>> Start TEXT PROVIDED

作者rehtra (武英殿大學士爾雅)
看板book
標題Re: [分享]No Country for Old Men
時間Tue Aug 23 04:32:19 2005
THE ARTS/CULTURAL DESK
BOOKS OF THE TIMES; On the Loose in Badlands: Killer With a Cattle Gun
By MICHIKO KAKUTANI
Published: July 18, 2005, Monday
No Country for Old Men
By Cormac McCarthy
309 pages. Alfred A. Knopf. $24.95
Cormac McCarthy's latest novel, ''No Country for Old Men,'' gets off to a
riveting start as a sort of new wave, hard-boiled Western: imagine Quentin
Tarantino doing a self-conscious riff on Sam Peckinpah and filming a fast,
violent story about a stone-cold killer, a small-town sheriff and an average
Joe who stumbles across a leather case filled with more than $2 million in
hot drug money.
Intercut with this gripping tale, however, are the sheriff's portentous
meditations on life and fate and the decline and fall of Western civilization.
These lugubrious passages, reminiscent of the most pretentious sections of
earlier McCarthy novels like ''The Crossing,'' gain ascendancy as the book
progresses and gradually weigh down the quicksilver suspense of the larger
story.
Sheriff Bell, we learn, is haunted by a ''Lord Jim''-like episode from
his past. Although he won a bronze star during World War II, he was guilty
of an act of cowardice that contributed to the deaths of many men in his unit.
Ever since then, he has been trying to make amends, looking upon his job as
sheriff as a second chance to prove himself.

>> End TEXT PROVIDED

TASKS —
1. Retype the passage of the review of No Country for Old Men, starting at "Sheriff Bell, we" and ending at "to prove himself.".
2. Extend the review of Cormac McCarthy's novel No Country for Old Men, picking up right after its last sentence.

>> Start DATA RECORDS

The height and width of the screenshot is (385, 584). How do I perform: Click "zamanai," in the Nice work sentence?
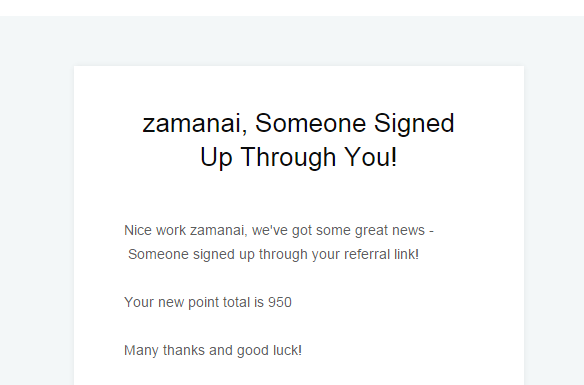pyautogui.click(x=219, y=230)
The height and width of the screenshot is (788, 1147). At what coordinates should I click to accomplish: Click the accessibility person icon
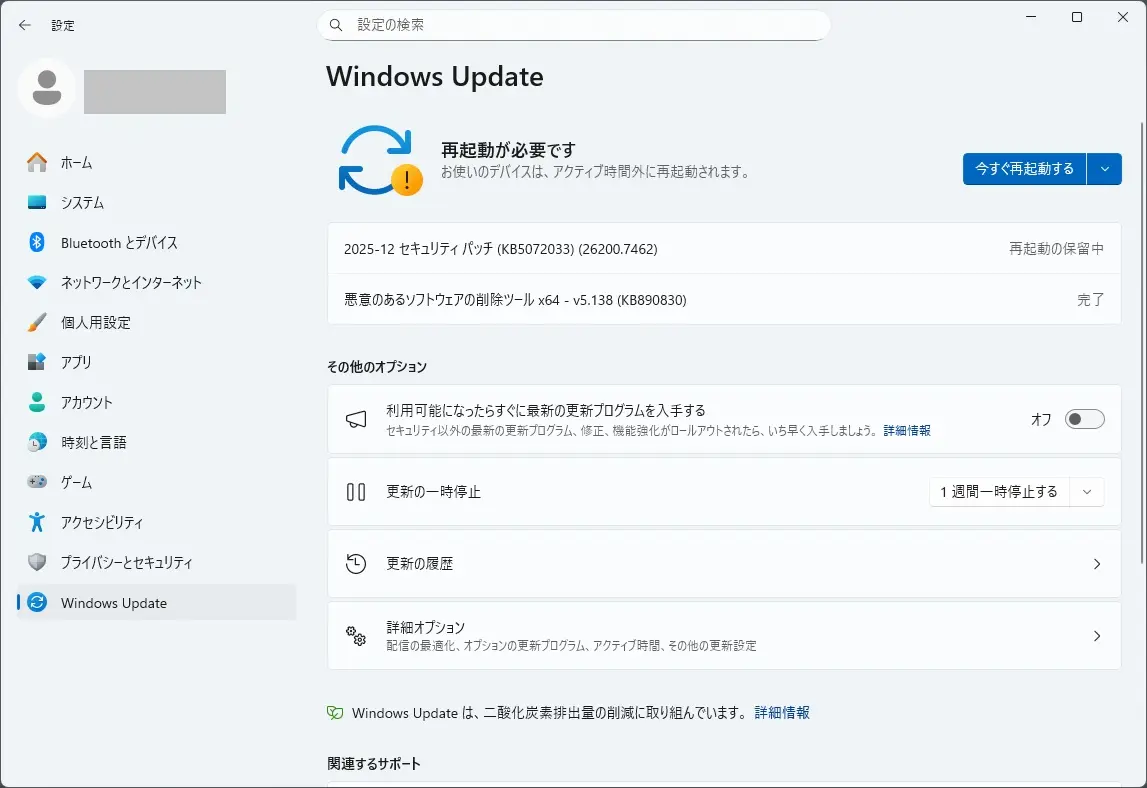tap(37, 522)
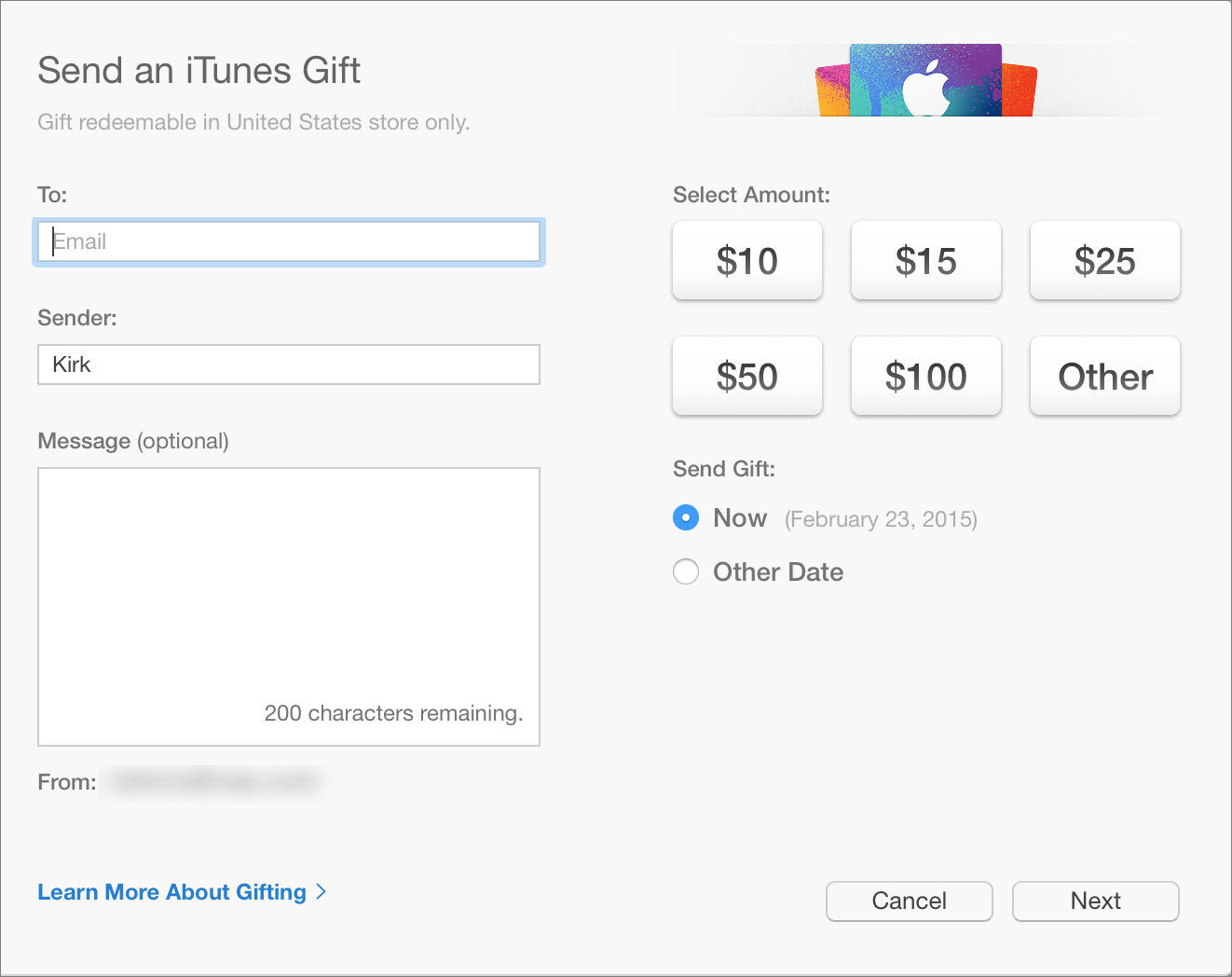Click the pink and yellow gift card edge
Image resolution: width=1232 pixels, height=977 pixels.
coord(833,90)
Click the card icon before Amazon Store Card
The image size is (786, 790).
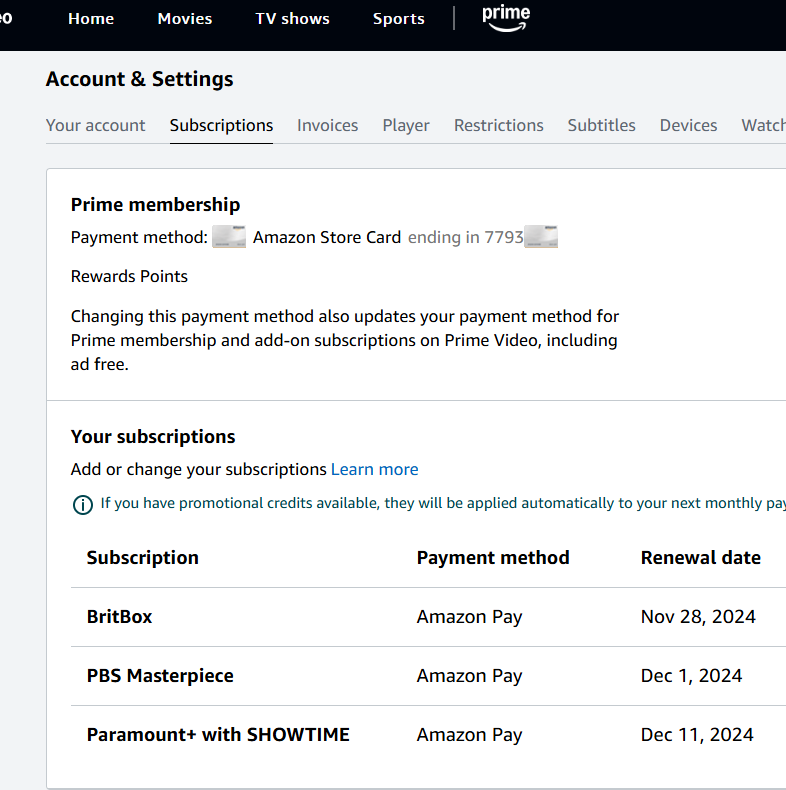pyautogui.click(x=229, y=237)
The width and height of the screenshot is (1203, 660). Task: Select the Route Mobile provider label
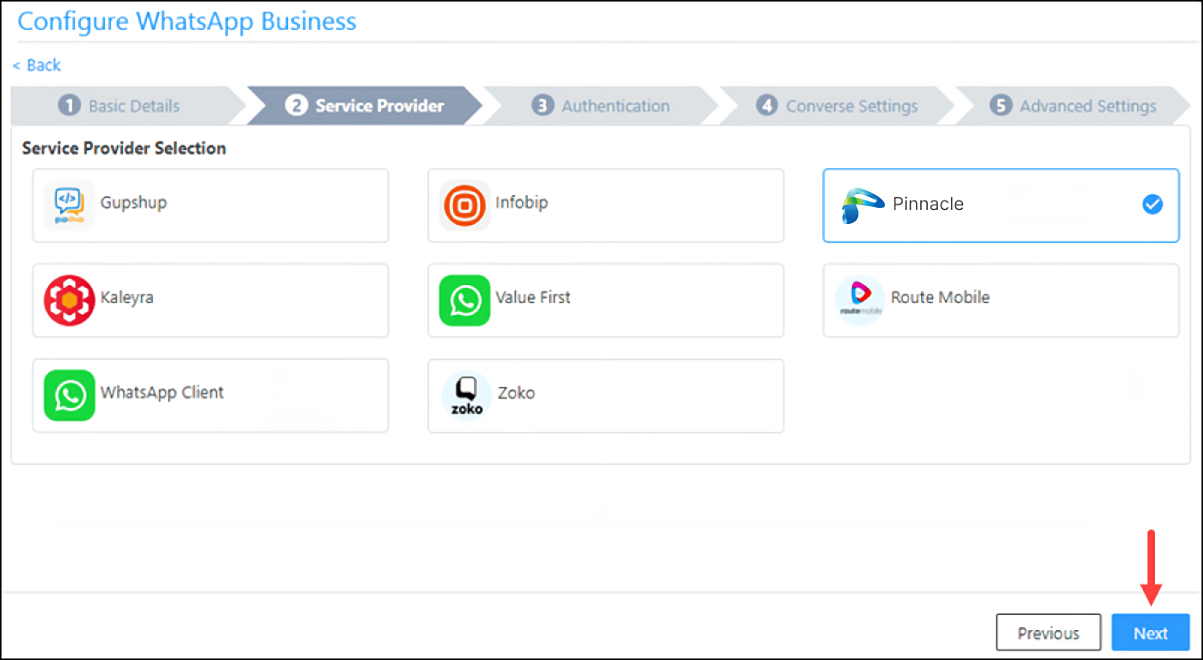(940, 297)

>> End DATA RECORDS

WRITTEN ANSWERS —
1.
Sheriff Bell, we learn, is haunted by a ''Lord Jim''-like episode from
his past. Although he won a bronze star during World War II, he was guilty
of an act of cowardice that contributed to the deaths of many men in his unit.
Ever since then, he has been trying to make amends, looking upon his job as
sheriff as a second chance to prove himself.

2.
Mr. McCarthy has always vascillated between clean, Hemingwayesque prose
and pseudo-Faulknerian grandiloquence, and in this novel, he makes poor
Bell the mouthpiece of his most ponderous, sentimental and high-falutin'
musings. Bell blathers on about how the country is changing for the worse,
how there has been a decline in good manners and a rise in horrendous crimes,
how people nowadays ''dont have no respect for the law'' -- -- ''dont even
think about the law.'' ''Any time you quit hearin Sir and Mam,''he observes,
''the end is pretty much in sight.'' Certainly the current case that Bell
is investigating is a particularly nasty bit of business: out in the border
country near Mexico, half a dozen bodies have been found, along with a dead
dog and signs of a missing heroin stash. To make matters worse,a mounting
number of deaths appear to be related to this massacre -- beginning with
the strangling of a sheriff's deputy by an escaped prisoner who proceeds
to hijack a car and kill its driver on his way to committing even bloodier
and more senseless deeds.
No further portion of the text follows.